The United Auto Workers launched a strike Monday at a key General Motors Corp. assembly plant, halting production of one of GM's most profitable and popular models, GM said.
GM spokesman Dan Flores said the strike began Monday at the Fairfax, Kansas-based plant that makes the Chevrolet Malibu, a medium-sized sedan that was named “Car of the Year” at this year's North American International Auto Show in Detroit.
“We are certainly disappointed that UAW local 31 has taken this action. We remain focused on reaching an agreement,” Flores said.

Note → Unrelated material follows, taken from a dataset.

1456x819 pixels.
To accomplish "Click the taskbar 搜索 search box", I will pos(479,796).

Officials from UAW Local 31 were not available for comment but the Local's website cited an impasse over issues related to the seniority rights of individual employees and the use of subcontractors.

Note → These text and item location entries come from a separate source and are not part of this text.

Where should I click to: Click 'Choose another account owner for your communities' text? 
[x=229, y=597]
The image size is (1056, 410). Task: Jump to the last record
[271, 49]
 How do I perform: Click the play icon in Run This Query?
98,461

Mark LaNeve, vice president of GM North America Vehicle Sales, Service and Marketing, said last week that consumer demand for passenger cars such as the Malibu were picking up despite the weak US economy.
Chevrolet Malibu total sales were up 29 percent with retail sales up 147 percent, he added.
The Kansas strike is the latest work-stoppage to batter the largest US automaker, which has posted billions of dollars of losses amid sinking US auto market demand in a sluggish economy beset by higher energy and food price.
GM announced last week that it lost 3.3 billion dollars in the first quarter, due largely to one-time charges and North American losses.
Part of the loss was due to the company's labor woes, which include a strike at a key supplier, American Axle and Manufacturing Holdings Inc., where the UAW has been on strike since February 26.
A local strike in Lansing, Michigan, that began April 16 also has shut down production for more than two weeks at GM's newest assembly plant.
The strike at the Delta Township plant has halted production of the Buick Enclave, Saturn Outlook and GMC Acadia, crossover vehicles that are replacing more gasoline-inefficient sport-utility vehicles in the automaker's lineup.
Sean McAlinden, vice president of research at the Center For Automotive Research in Ann Arbor, Michigan, said GM had been trying to use the local negotiations to reduce staffing and to re-classify more jobs as “non-core,” which means GM can fill them with employees making half the standard contract wage of 29 dollars per hour.